順調に経営計画は進んでいたが、
突如起こったリーマンショックで、
2008年は赤字に転落する。
2009年はリーマンショックの影響が
顕著に表れ、年初から苦しい展開だった。
職場は本社に戻り、折り合いの
悪い営業企画部長と同じフロアになった。
HY取締役は、企画の相談、報告を
しても判断しない。
そればかりか
「社長はなんて
言っているんだ?」
と毎回聞いてくる始末。
私の信念は、組織はピラミッド。
上司に報告・相談をし、その上司が
そのまた上の上司に報告・相談を
することが基本中の基本。
私が社長に直接業務報告をしたら、
おまえの役割はなんなんだ。
と言いたい。
とにかく、組織的な報告をつらぬいた。
社長には私が何をやっているのか
わからなかっただろう。
部下の仕事を理解し、上層部に掛け合うのが
中間責任者の役割だと今でも思っている。
逆に、社長も中間管理者を飛ばして現場に
指示をしてはいけない。
権力を持つとこれが守れない人が
増えてくるが、組織のガバナンスを
守ることは退職するまで続けた。
実際、社長から直接指示を受けることは
何度もあったが、必ず自分の上司と
相談してみます、と持ち帰った。
誰しも、報告や相談を飛ばされるのは
気分が悪いものだ。
2009年は苦しい展開だったが、自社の
弱いとことを克服する商品に力を入れた。
SA執行役員に嫌味を言われながら
進めた日付印は秋に発売し、市場シェアを
広げていった。
入学シーズンを前にして、
おなまえスタンプの追加機種を発売させた。
スタンプ台不要のタイプで、開発に依頼しても設計してくれなかったので、基本設計を私が探してきた外部の設計会社に依頼した。
さまざまなパテント(特許・実用新案)に抵触しないように基礎設計を進め、最終的な本設計を開発に頭を下げてお願いするという今までにない進め方をした。

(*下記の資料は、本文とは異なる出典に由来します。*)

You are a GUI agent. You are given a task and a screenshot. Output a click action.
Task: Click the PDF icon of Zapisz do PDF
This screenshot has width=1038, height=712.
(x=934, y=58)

このころから、開発部門は商品開発をなかなか受け取ってくれなくなった。
上司であるSA執行役員に怒られるからという理由で上司を恐れて今までのように、会話をしながら商品を開発することを拒むようになってきた。
「上司を通してくれ」と言われることが増えてきた。もちろん上司を通して依頼をするのは当たり前だ。
だから、私(部長)が開発部長にお願いをしているわけで、部長が上司に話してと言うのは情けない話だと個人的には思っていた。
時として仕方ないのでSA執行役員にお願いすることもあったが、部長級の管理職の品格が落ちたんぁと感じる出来事だった。
この会社の部長級は、昔は威厳があり、カッコよく、キビキビ判断する厳しい人が多かった。
今では部長という名の主任クラスだ。